Présenté avec POLE-SUD et dans le cadre du Parcours Danse // En anglais et en italien, surtitré en français et en allemand // Chorégraphie Marcos Morau - La Veronal
Une nuit au musée. Une femme contemple un immense Titien, un homme observe la femme. Siena nous emmène en Italie, de la Renaissance jusqu’à nos jours. Un ensemble de danseurs virtuoses habillés en escrimeurs envahit l’espace, un groupe qui se compose et se décompose dans un collage de tableaux oniriques. À travers un langage du mouvement aussi précis que théâtral, La Veronal interroge les bouleversements que connaît, au cours des siècles, la perception qu’a l’homme de lui-même et de son corps.
Parmi ses différents spectacles, Marcos Morau, dramaturge et chorégraphe, s’inspire des analogies entre danse et géographie, ainsi que de l’imaginaire des villes ou des pays pour développer ses recherches sur le corps et ses représentations. Ses créations au sein du collectif La Veronal comprennent le spectacle Siena, inspiré par la ville italienne. C'est ainsi l'occasion d'analyser les troubles et passionnantes méditations sur le temps du corps, ses représentations et ses combats à travers les siècles.
Elle est présente sur scène et contemple avec délectation le tableau surdimensionné devant elle: le corps immense d'une femme nue, lascive, au regard intrusif.Une Vénus callipyge immense, envahissante. Apparaît dans l'embrasure de la porte de la salle du musée, un visage à mille mains: absurde créature qui se révélera gardien du musée! Pantin tout en noir, désarticulé à la gestuelle segmentée, longiligne silhouette énigmatique. Tout comme le reste des personnages qui feront irruption tout au long de la pièce, sur ce plateau rempli de créatures surréalistes. Mouvements entrelacés, entravés dans leur course à travers les corps, énergie diluvienne de touches brèves, courtes qui n'en finissent pas de tricoter un tissu de matière visuelle mouvante, hallucinant! Par quel bout aborder cette pièce si ce n'est par le fil d'une narration, accumulant les images, les icônes en pagaille sur des musiques évocatrices d'ambiance style polard ou religieux.Duo confondant de danseuses contorsionnistes, en costume de chevaliers, d'escrimeurs, de gris souris vêtus, comme de singuliers animaux versatiles, hyper mobiles.

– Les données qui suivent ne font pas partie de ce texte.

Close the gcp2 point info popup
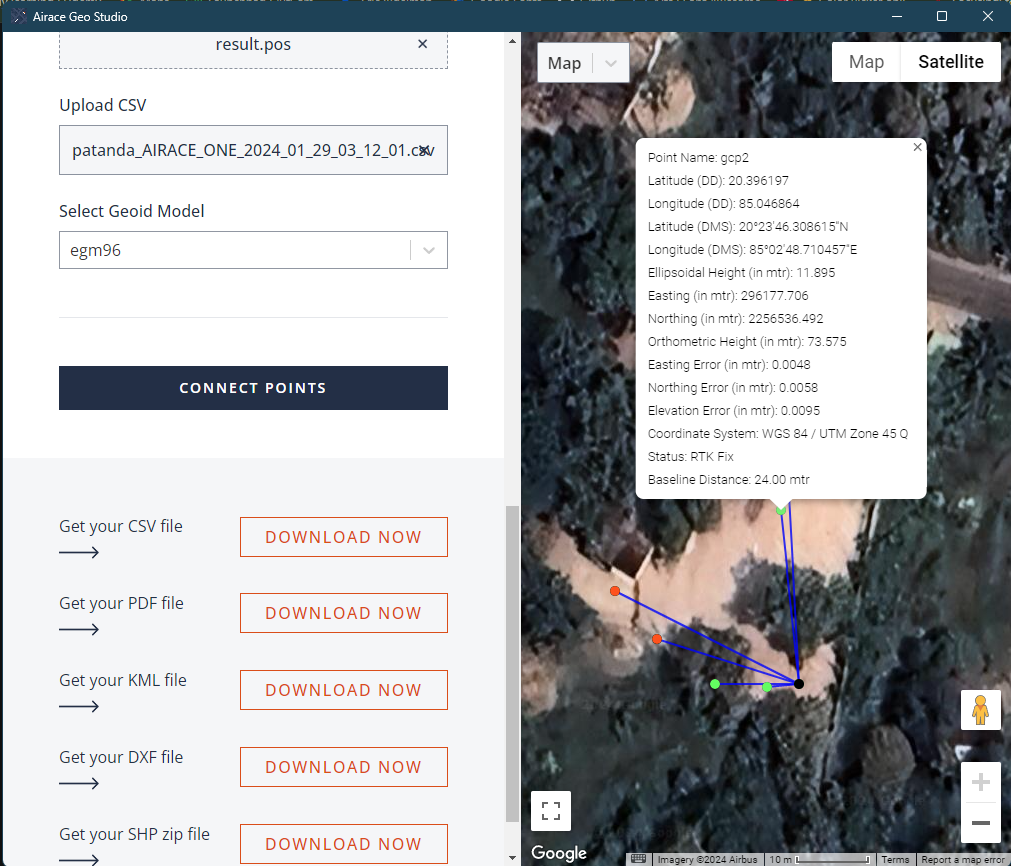Image resolution: width=1011 pixels, height=866 pixels. (917, 147)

D'une extrême précision, la danse les habite, les manipule, les fait se mouvoir , très tétaniques, fuyants. Duo de siamoises, gémellité sidérante avec des costumes qui se complètent d'un corps à l'autre et recréent un personnage de puzzle fabriqué de séquences gestuelles en construction sculpturale. Toujours dans le mode vitesse, urgence et rapidité. La dynamique laisse parfois le temps s'installer pour une "cène" croustillante où les prophètes se passent de corps à corps, un sachet plastique virevoltant, saint esprit tombé des nues ou des cimaises de tous les tableaux. Peuplés de fantômes errant, la nuit au musée, alors que celui-ci serait fermé au public. On songe à des œuvres de références, la Danse de Matisse, aux univers absurdes de Magrite ou De Chirico....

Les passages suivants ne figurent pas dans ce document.